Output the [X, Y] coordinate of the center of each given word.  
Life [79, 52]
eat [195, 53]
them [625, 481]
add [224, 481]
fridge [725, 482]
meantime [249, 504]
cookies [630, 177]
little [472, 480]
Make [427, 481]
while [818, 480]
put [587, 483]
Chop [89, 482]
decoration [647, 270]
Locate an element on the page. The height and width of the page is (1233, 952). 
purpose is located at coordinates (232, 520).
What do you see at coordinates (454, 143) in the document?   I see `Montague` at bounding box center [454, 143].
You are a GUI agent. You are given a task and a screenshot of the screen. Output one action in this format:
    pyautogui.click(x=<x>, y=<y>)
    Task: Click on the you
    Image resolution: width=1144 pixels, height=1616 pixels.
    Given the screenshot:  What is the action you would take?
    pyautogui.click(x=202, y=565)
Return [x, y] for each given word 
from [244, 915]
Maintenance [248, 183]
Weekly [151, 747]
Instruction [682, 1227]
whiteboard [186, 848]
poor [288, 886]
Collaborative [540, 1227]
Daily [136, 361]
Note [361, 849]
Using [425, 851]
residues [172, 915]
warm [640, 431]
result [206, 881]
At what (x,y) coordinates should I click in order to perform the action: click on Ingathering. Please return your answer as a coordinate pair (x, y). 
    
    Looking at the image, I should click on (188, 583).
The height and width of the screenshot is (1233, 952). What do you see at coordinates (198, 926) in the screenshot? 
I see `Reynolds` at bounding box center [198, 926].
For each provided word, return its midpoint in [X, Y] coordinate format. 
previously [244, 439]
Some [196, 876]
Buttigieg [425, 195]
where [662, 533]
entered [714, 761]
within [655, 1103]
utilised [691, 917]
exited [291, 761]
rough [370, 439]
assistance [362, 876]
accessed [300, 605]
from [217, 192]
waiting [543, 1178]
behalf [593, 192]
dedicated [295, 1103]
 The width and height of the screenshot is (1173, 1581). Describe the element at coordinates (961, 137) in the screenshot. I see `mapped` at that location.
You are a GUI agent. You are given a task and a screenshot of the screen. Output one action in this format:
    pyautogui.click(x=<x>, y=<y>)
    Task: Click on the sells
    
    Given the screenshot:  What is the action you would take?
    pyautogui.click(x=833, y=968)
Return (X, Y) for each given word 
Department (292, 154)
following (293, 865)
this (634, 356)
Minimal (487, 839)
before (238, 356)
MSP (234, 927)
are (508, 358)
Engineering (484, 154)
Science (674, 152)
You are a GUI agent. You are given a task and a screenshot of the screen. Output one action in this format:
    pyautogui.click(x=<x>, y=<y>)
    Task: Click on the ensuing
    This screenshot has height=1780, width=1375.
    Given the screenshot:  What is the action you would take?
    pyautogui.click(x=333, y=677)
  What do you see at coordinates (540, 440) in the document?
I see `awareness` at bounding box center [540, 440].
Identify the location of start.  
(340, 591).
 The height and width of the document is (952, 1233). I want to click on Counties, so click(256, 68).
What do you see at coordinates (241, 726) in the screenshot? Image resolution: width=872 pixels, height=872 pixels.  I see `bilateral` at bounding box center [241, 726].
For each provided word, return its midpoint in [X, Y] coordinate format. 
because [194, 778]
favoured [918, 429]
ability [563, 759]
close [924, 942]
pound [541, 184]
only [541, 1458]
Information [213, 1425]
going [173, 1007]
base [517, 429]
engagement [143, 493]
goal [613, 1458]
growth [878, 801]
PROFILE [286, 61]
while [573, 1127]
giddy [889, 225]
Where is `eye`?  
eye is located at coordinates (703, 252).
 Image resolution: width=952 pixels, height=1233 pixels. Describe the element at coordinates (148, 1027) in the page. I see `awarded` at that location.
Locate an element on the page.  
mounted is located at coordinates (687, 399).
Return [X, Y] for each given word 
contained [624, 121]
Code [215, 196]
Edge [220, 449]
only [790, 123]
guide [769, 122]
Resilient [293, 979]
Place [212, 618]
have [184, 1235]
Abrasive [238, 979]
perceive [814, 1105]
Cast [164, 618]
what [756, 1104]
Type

§ Task instructions
Please copy the material word for word, starting with its first line and going through the line that contains "decoration [647, 270]".

§ The solution
Output the [X, Y] coordinate of the center of each given word.  
Life [79, 52]
eat [195, 53]
them [625, 481]
add [224, 481]
fridge [725, 482]
meantime [249, 504]
cookies [630, 177]
little [472, 480]
Make [427, 481]
while [818, 480]
put [587, 483]
Chop [89, 482]
decoration [647, 270]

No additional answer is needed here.